• **What the task asks**: Every line from the one holding "The width and" through the one holding "You are a GUI" in the data below must be returned exactly, both ends included, with pictures left out and nothing else added.
[Task material Boundary: Start]
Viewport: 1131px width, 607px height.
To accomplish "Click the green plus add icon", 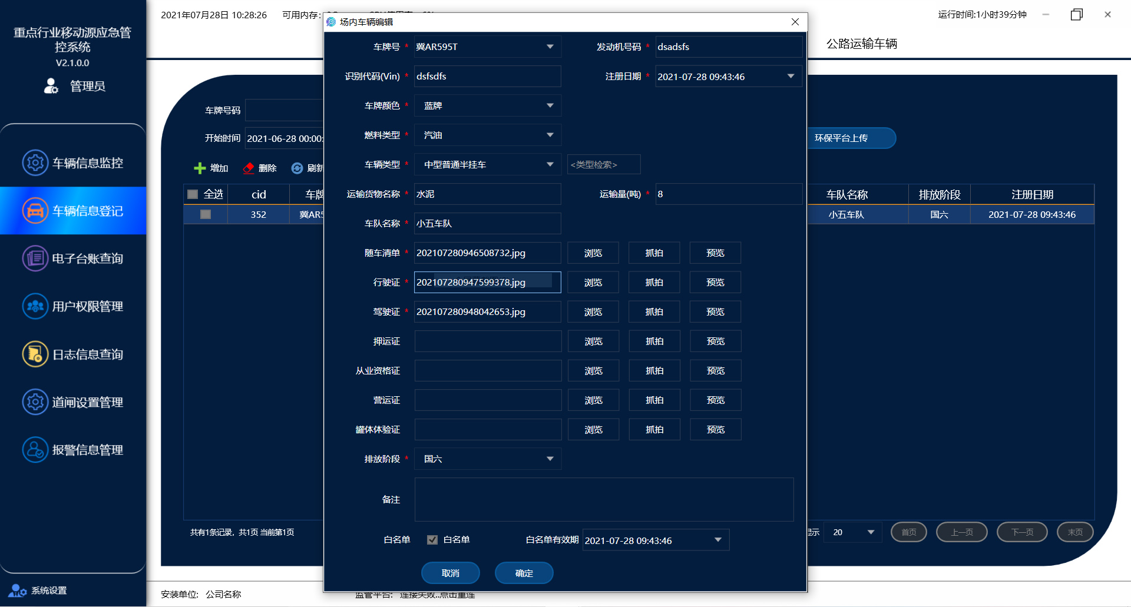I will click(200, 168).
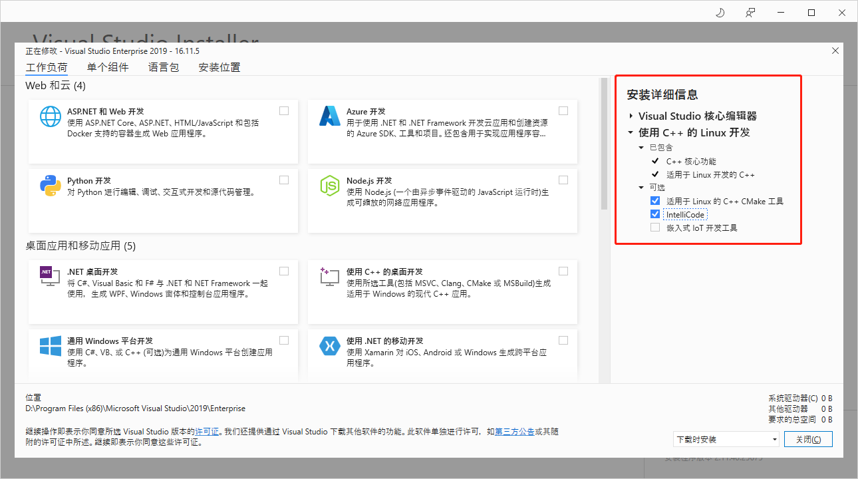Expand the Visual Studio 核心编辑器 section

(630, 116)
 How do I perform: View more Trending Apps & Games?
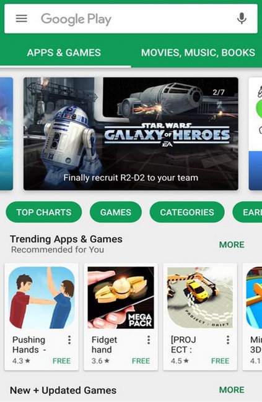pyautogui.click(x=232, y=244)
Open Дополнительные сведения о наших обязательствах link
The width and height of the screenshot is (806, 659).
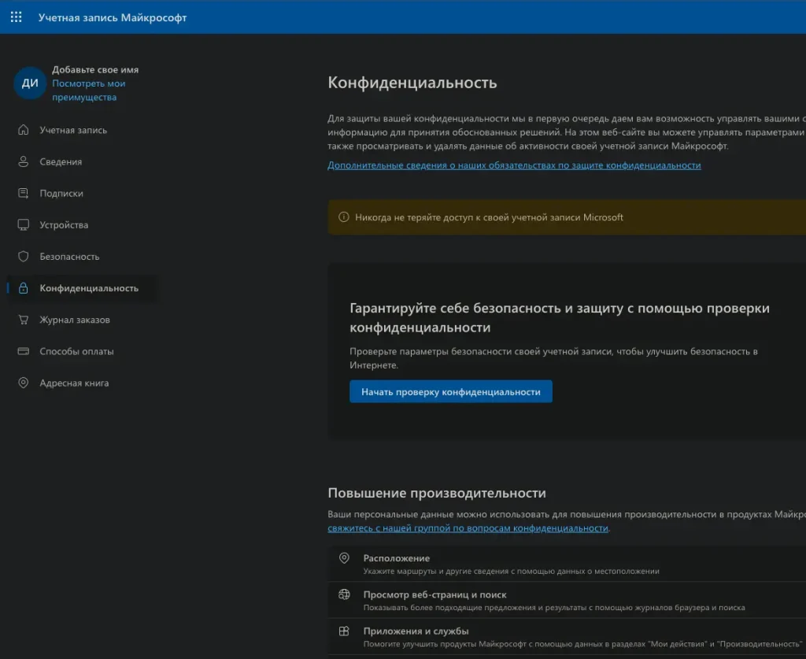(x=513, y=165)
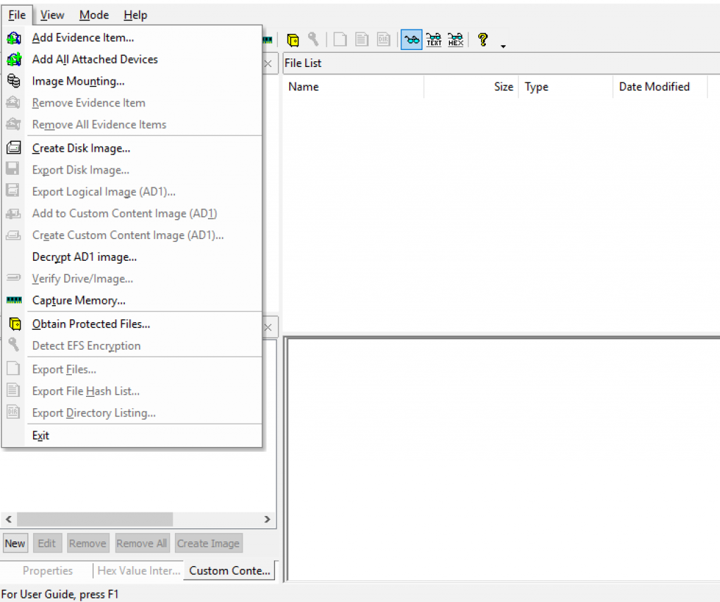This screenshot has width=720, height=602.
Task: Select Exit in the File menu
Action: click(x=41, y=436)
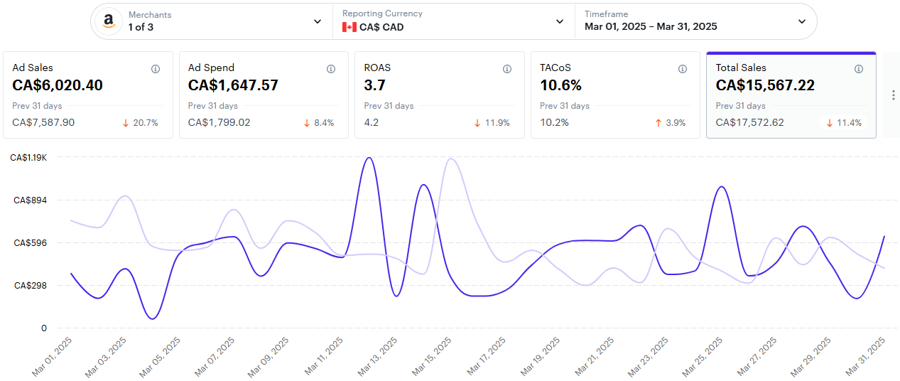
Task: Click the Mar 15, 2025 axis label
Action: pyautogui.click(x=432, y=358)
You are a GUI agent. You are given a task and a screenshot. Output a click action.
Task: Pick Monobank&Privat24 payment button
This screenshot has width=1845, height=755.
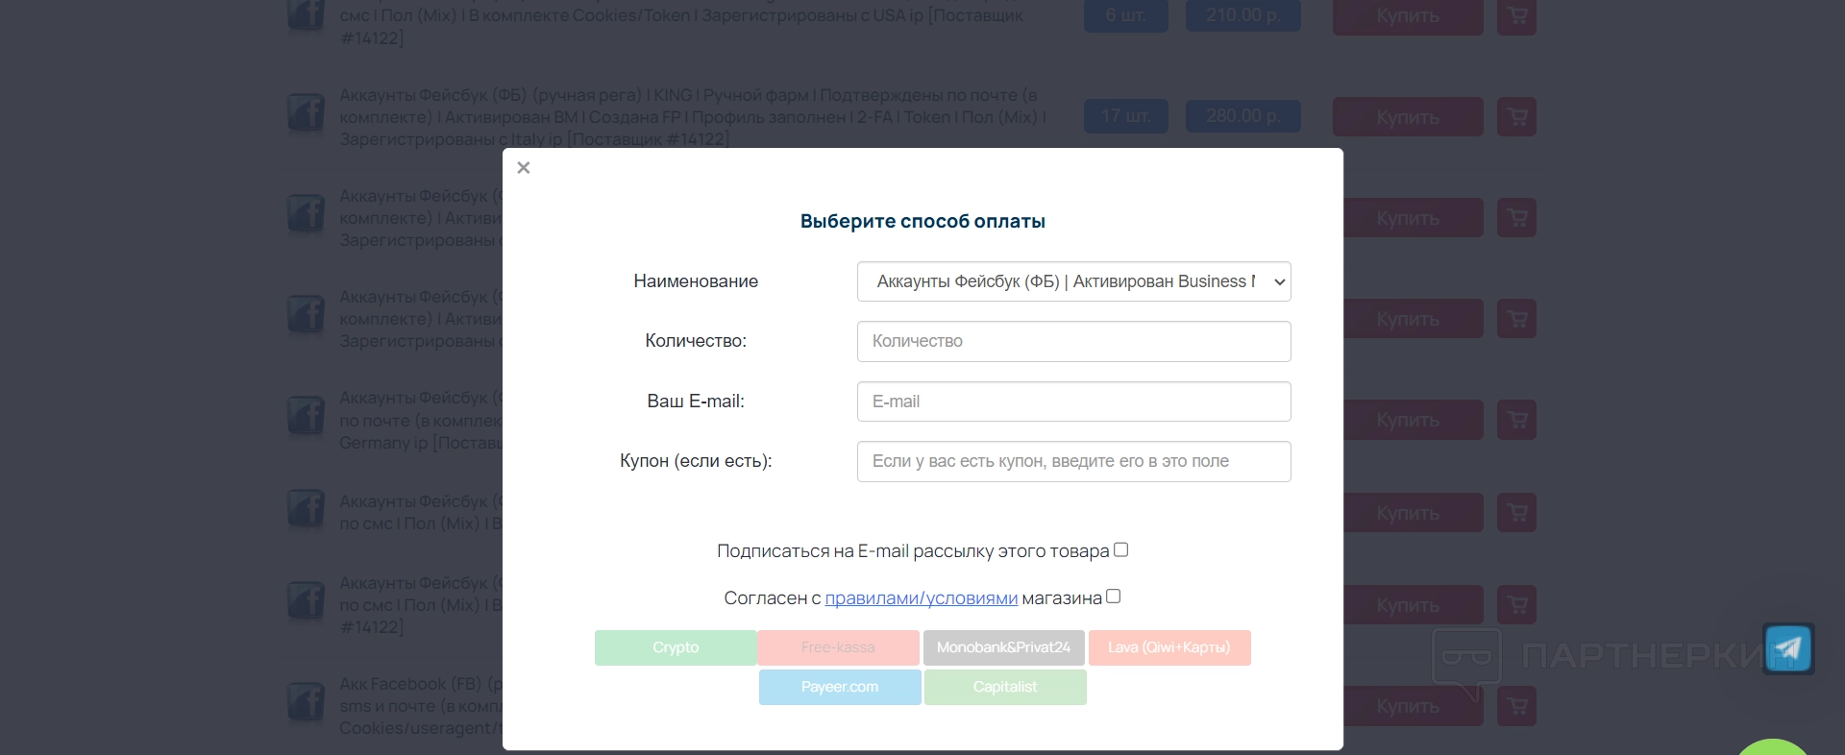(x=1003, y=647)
[Task material Boundary: End]
[Task material Boundary: Start]
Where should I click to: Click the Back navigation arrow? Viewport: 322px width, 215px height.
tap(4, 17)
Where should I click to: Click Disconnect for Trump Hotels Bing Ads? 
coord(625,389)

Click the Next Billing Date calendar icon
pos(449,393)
[Task material Boundary: End]
• **Answer box**:
The width and height of the screenshot is (806, 659).
(x=513, y=165)
This screenshot has width=720, height=602.
Task: Select Exit in the File menu
Action: click(x=41, y=436)
Task: Click the Mar 15, 2025 axis label
Action: pyautogui.click(x=432, y=358)
You are a GUI agent. You are given a task and a screenshot. Output a click action.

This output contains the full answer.